▶ [DATASET EXTRACT]:

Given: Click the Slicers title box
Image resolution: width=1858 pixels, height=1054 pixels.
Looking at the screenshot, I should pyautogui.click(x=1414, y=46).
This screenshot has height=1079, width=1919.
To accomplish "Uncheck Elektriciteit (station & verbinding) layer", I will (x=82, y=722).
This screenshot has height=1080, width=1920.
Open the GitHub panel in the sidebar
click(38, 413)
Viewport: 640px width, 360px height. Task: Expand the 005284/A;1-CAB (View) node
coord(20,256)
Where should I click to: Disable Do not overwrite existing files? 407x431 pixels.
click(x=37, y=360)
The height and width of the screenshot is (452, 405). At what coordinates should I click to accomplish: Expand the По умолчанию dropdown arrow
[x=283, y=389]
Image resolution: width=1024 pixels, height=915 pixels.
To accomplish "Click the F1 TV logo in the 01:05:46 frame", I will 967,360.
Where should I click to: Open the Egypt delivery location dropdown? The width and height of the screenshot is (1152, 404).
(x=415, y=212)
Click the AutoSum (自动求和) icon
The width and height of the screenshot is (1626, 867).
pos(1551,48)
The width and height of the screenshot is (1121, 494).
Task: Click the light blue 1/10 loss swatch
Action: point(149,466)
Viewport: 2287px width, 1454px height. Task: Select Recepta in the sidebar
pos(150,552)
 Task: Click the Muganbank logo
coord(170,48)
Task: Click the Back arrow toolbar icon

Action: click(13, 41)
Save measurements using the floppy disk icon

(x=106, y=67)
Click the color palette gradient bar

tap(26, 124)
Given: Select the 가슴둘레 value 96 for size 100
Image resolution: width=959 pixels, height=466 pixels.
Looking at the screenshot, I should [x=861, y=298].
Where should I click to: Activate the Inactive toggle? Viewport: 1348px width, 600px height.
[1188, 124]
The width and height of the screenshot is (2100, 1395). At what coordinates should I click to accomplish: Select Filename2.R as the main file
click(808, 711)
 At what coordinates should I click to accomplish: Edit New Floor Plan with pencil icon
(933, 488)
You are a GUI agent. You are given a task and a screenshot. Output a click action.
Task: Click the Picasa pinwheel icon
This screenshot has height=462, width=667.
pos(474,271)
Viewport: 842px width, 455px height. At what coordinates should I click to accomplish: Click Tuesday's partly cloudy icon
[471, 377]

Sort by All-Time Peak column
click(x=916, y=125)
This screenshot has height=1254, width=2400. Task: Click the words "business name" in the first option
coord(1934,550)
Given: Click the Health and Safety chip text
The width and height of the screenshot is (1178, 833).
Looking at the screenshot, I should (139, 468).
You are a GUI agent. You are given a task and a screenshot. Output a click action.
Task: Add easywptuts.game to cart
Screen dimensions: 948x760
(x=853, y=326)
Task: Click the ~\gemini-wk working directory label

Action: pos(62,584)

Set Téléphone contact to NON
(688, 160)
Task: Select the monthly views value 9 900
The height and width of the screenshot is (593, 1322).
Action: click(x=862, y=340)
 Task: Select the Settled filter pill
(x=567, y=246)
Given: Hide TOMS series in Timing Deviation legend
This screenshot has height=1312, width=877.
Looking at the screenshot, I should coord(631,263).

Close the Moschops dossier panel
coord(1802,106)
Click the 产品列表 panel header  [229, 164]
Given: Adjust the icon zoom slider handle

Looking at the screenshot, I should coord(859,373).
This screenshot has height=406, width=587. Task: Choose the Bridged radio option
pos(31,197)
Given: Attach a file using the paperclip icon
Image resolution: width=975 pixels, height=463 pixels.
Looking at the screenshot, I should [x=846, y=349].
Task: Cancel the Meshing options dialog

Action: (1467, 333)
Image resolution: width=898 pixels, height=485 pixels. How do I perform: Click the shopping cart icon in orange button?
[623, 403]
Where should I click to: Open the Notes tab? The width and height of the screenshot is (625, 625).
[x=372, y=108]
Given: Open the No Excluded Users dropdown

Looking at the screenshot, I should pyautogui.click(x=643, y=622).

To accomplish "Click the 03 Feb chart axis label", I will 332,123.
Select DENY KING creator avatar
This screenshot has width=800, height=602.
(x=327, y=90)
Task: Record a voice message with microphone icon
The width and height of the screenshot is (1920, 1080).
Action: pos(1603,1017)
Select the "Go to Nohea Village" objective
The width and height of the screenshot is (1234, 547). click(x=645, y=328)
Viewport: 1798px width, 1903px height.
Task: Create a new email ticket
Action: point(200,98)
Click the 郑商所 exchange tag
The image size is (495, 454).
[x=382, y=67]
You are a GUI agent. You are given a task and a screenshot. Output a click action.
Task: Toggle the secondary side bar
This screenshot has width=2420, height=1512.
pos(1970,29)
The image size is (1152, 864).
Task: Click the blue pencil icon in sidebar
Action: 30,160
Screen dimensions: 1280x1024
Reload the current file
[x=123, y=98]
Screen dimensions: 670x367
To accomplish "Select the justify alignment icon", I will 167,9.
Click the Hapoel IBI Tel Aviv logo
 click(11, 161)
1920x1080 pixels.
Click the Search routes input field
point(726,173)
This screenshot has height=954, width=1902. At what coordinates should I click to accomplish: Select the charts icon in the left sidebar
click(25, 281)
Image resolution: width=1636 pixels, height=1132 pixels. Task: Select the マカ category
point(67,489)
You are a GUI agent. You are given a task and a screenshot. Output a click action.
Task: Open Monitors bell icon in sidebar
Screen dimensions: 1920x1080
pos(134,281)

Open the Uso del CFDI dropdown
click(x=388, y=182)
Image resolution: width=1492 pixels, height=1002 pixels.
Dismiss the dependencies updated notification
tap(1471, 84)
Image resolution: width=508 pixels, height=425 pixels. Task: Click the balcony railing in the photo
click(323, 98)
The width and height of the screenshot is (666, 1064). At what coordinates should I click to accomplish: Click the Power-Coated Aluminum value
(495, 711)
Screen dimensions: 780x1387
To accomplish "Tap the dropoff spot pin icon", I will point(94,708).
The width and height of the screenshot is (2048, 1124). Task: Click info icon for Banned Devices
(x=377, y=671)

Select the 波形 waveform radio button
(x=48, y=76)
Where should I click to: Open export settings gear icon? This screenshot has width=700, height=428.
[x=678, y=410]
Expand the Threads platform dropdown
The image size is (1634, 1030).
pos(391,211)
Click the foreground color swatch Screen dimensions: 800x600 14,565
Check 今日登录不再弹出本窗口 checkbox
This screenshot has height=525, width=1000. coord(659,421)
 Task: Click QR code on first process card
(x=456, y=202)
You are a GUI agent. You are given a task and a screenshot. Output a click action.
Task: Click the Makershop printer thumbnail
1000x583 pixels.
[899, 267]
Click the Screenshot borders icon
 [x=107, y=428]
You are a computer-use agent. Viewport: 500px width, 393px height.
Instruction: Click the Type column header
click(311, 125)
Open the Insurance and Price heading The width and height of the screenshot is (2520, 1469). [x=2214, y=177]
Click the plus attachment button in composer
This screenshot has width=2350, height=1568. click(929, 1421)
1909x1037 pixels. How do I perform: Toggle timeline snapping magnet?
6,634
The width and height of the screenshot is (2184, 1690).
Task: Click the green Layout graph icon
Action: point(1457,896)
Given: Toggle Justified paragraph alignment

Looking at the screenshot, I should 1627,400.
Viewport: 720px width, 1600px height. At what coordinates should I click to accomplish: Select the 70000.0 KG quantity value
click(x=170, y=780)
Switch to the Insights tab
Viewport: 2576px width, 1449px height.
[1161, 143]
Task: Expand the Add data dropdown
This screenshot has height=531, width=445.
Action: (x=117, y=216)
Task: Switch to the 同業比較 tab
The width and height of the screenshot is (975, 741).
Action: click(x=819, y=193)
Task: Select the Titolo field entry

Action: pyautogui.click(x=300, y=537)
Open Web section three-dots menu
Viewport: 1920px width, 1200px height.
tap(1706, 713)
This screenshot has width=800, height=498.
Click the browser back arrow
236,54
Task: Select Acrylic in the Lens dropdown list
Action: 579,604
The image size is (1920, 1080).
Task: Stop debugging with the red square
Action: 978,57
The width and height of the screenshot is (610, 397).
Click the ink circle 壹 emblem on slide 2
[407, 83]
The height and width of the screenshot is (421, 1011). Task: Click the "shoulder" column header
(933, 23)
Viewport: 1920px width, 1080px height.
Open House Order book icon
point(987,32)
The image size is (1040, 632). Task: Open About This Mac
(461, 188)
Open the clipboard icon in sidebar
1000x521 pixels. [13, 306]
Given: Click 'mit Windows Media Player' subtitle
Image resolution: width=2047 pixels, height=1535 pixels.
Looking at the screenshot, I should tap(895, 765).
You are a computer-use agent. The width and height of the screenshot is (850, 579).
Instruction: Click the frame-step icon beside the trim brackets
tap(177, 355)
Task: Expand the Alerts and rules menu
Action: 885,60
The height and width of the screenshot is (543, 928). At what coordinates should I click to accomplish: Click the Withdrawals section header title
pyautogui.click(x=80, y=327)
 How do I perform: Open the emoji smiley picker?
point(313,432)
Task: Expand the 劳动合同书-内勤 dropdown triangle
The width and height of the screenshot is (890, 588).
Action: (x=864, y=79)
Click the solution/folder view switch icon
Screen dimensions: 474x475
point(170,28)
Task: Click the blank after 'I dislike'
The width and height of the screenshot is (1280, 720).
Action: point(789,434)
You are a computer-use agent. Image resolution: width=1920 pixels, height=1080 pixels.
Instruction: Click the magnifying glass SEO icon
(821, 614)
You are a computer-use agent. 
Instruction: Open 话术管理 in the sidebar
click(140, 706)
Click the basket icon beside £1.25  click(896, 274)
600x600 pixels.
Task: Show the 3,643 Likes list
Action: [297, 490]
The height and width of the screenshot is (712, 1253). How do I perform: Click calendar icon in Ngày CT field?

▶ [WRITTEN EXERCISE]:
Quote the part of the records that opens with the line containing "Given: Click 'mit" and closes with the line containing "point(313,432)".

▶ [ANSWER BELOW]:
Given: Click 'mit Windows Media Player' subtitle
Image resolution: width=2047 pixels, height=1535 pixels.
Looking at the screenshot, I should tap(895, 765).
You are a computer-use agent. The width and height of the screenshot is (850, 579).
Instruction: Click the frame-step icon beside the trim brackets
tap(177, 355)
Task: Expand the Alerts and rules menu
Action: 885,60
The height and width of the screenshot is (543, 928). At what coordinates should I click to accomplish: Click the Withdrawals section header title
pyautogui.click(x=80, y=327)
 How do I perform: Open the emoji smiley picker?
point(313,432)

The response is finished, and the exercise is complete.